From 597a9dc18b943498a3f42065e756e1b0a648987c Mon Sep 17 00:00:00 2001
From: beck <>
Date: Sat, 12 Sep 2015 21:00:38 +0000
Subject: Move connection info into it's own private structure allocated and
 filled in at handshake time. change accessors to return const char * to
 remove need for caller to free memory. ok jsing@

---
 src/lib/libtls/tls_init.3 | 30 ++++++++++--------------------
 1 file changed, 10 insertions(+), 20 deletions(-)

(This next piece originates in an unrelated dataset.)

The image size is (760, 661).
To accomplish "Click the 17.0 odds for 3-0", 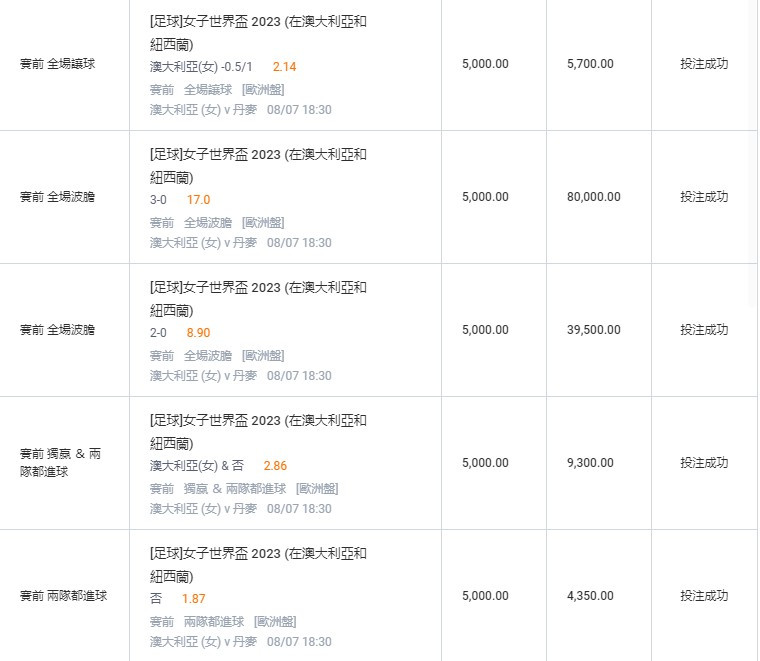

(limited to 'src/lib/libtls/tls_init.3')

diff --git a/src/lib/libtls/tls_init.3 b/src/lib/libtls/tls_init.3
index a1fe52c83c..90cbdb3f3b 100644
--- a/src/lib/libtls/tls_init.3
+++ b/src/lib/libtls/tls_init.3
@@ -1,4 +1,4 @@
-.\" $OpenBSD: tls_init.3,v 1.42 2015/09/11 14:22:53 jmc Exp $
+.\" $OpenBSD: tls_init.3,v 1.43 2015/09/12 21:00:38 beck Exp $
 .\"
 .\" Copyright (c) 2014 Ted Unangst <tedu@openbsd.org>
 .\"
@@ -14,7 +14,7 @@
 .\" ACTION OF CONTRACT, NEGLIGENCE OR OTHER TORTIOUS ACTION, ARISING OUT OF
 .\" OR IN CONNECTION WITH THE USE OR PERFORMANCE OF THIS SOFTWARE.
 .\"
-.Dd $Mdocdate: September 11 2015 $
+.Dd $Mdocdate: September 12 2015 $
 .Dt TLS_INIT 3
 .Os
 .Sh NAME
@@ -121,12 +121,12 @@
 .Fn tls_peer_cert_provided "struct tls *ctx"
 .Ft "int"
 .Fn tls_peer_cert_contains_name "struct tls *ctx" "const char *name"
-.Ft "int"
-.Fn tls_peer_cert_issuer "struct tls *ctx" "char **issuer"
-.Ft "int"
-.Fn tls_peer_cert_subject "struct tls *ctx" "char **subject"
-.Ft "int"
-.Fn tls_peer_cert_hash "struct tls *ctx" "char **hash"
+.Ft "const char *"
+.Fn tls_peer_cert_issuer "struct tls *ctx"
+.Ft "const char *"
+.Fn tls_peer_cert_subject "struct tls *ctx"
+.Ft "const char *"
+.Fn tls_peer_cert_hash "struct tls *ctx"
 .Ft "uint8_t *"
 .Fn tls_load_file "const char *file" "size_t *len" "char *password"
 .Ft "struct tls *"
@@ -386,31 +386,23 @@ can only succeed after the handshake is complete.
 .Em (Server and client)
 .It
 .Fn tls_peer_cert_subject
-returns a string in
-.Ar subject
+returns a string
 corresponding to the subject of the peer certificate from
 .Ar ctx .
 .Fn tls_peer_cert_subject
 will only succeed after the handshake is complete.
-Callers must free the string returned in
-.Ar subject .
 .Em (Server and client)
 .It
 .Fn tls_peer_cert_issuer
-returns a string in
-.Ar subject
+returns a string
 corresponding to the issuer of the peer certificate from
 .Ar ctx .
 .Fn tls_peer_cert_issuer
 will only succeed after the handshake is complete.
-Callers must free the string returned in
-.Ar issuer .
 .Em (Server and client)
 .It
 .Fn tls_peer_cert_hash
 returns a string
-in
-.Ar hash
 corresponding to a hash of the raw peer certificate from
 .Ar ctx
 prefixed by a hash name followed by a colon.
@@ -426,8 +418,6 @@ printf "SHA256:${h}\\n"
 .Pp
 .Fn tls_peer_cert_subject
 will only succeed after the handshake is complete.
-Callers must free the string returned in
-.Ar hash .
 .Em (Server and client)
 .It
 .Fn tls_config_verify_client_opional
-- 
cgit v1.2.3-55-g6feb